*Directions*:
Restate word for word the lines of the entries below, starting with the line that holds "You are a GUI" and ending with the line that holds "Stadtentwicklung & Umwelt (138, 2518)", and no others.
Segment Open
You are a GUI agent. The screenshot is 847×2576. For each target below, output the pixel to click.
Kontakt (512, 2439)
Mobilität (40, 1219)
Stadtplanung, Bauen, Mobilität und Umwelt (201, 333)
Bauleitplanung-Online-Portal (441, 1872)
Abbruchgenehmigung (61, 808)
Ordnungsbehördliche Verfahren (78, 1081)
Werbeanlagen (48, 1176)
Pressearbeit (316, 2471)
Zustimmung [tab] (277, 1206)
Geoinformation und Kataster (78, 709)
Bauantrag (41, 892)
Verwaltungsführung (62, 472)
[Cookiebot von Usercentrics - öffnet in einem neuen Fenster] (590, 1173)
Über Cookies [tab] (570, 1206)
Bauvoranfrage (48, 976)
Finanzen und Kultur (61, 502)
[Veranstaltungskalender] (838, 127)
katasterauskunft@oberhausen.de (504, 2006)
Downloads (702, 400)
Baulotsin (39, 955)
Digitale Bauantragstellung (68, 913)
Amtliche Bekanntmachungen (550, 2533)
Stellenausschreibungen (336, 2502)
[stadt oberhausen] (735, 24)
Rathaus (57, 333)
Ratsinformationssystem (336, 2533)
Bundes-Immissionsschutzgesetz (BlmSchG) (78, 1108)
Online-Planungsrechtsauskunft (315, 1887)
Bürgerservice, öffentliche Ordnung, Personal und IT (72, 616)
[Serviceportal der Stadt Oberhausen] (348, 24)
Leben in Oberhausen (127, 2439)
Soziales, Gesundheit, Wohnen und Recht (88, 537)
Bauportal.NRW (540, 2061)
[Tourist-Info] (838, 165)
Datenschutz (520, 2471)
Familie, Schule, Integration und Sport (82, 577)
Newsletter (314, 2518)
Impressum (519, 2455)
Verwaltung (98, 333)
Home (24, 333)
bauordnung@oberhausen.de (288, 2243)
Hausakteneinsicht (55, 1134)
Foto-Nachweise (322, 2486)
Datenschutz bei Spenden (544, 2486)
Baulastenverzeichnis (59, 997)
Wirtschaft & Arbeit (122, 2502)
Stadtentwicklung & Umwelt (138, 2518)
Segment Closed
Segment Open
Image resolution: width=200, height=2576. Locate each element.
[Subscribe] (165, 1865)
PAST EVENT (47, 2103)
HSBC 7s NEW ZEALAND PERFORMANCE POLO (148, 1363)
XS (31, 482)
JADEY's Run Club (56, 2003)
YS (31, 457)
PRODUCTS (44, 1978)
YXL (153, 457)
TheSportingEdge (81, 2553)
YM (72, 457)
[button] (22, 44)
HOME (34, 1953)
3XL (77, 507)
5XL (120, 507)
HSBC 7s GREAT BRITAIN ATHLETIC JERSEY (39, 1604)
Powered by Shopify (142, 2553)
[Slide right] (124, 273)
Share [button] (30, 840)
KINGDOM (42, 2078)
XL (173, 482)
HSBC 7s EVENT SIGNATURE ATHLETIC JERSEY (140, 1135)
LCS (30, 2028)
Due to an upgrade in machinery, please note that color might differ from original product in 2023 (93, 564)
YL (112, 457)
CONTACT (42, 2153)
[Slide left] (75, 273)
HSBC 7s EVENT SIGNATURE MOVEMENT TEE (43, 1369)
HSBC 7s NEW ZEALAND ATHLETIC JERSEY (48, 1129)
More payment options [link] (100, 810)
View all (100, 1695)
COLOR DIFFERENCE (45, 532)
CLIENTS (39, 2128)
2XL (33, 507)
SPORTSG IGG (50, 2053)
Segment Closed
*Finished exercise*:
You are a GUI agent. The screenshot is 847×2576. For each target below, output the pixel to click.
Kontakt (512, 2439)
Mobilität (40, 1219)
Stadtplanung, Bauen, Mobilität und Umwelt (201, 333)
Bauleitplanung-Online-Portal (441, 1872)
Abbruchgenehmigung (61, 808)
Ordnungsbehördliche Verfahren (78, 1081)
Werbeanlagen (48, 1176)
Pressearbeit (316, 2471)
Zustimmung [tab] (277, 1206)
Geoinformation und Kataster (78, 709)
Bauantrag (41, 892)
Verwaltungsführung (62, 472)
[Cookiebot von Usercentrics - öffnet in einem neuen Fenster] (590, 1173)
Über Cookies [tab] (570, 1206)
Bauvoranfrage (48, 976)
Finanzen und Kultur (61, 502)
[Veranstaltungskalender] (838, 127)
katasterauskunft@oberhausen.de (504, 2006)
Downloads (702, 400)
Baulotsin (39, 955)
Digitale Bauantragstellung (68, 913)
Amtliche Bekanntmachungen (550, 2533)
Stellenausschreibungen (336, 2502)
[stadt oberhausen] (735, 24)
Rathaus (57, 333)
Ratsinformationssystem (336, 2533)
Bundes-Immissionsschutzgesetz (BlmSchG) (78, 1108)
Online-Planungsrechtsauskunft (315, 1887)
Bürgerservice, öffentliche Ordnung, Personal und IT (72, 616)
[Serviceportal der Stadt Oberhausen] (348, 24)
Leben in Oberhausen (127, 2439)
Soziales, Gesundheit, Wohnen und Recht (88, 537)
Bauportal.NRW (540, 2061)
[Tourist-Info] (838, 165)
Datenschutz (520, 2471)
Familie, Schule, Integration und Sport (82, 577)
Newsletter (314, 2518)
Impressum (519, 2455)
Verwaltung (98, 333)
Home (24, 333)
bauordnung@oberhausen.de (288, 2243)
Hausakteneinsicht (55, 1134)
Foto-Nachweise (322, 2486)
Datenschutz bei Spenden (544, 2486)
Baulastenverzeichnis (59, 997)
Wirtschaft & Arbeit (122, 2502)
Stadtentwicklung & Umwelt (138, 2518)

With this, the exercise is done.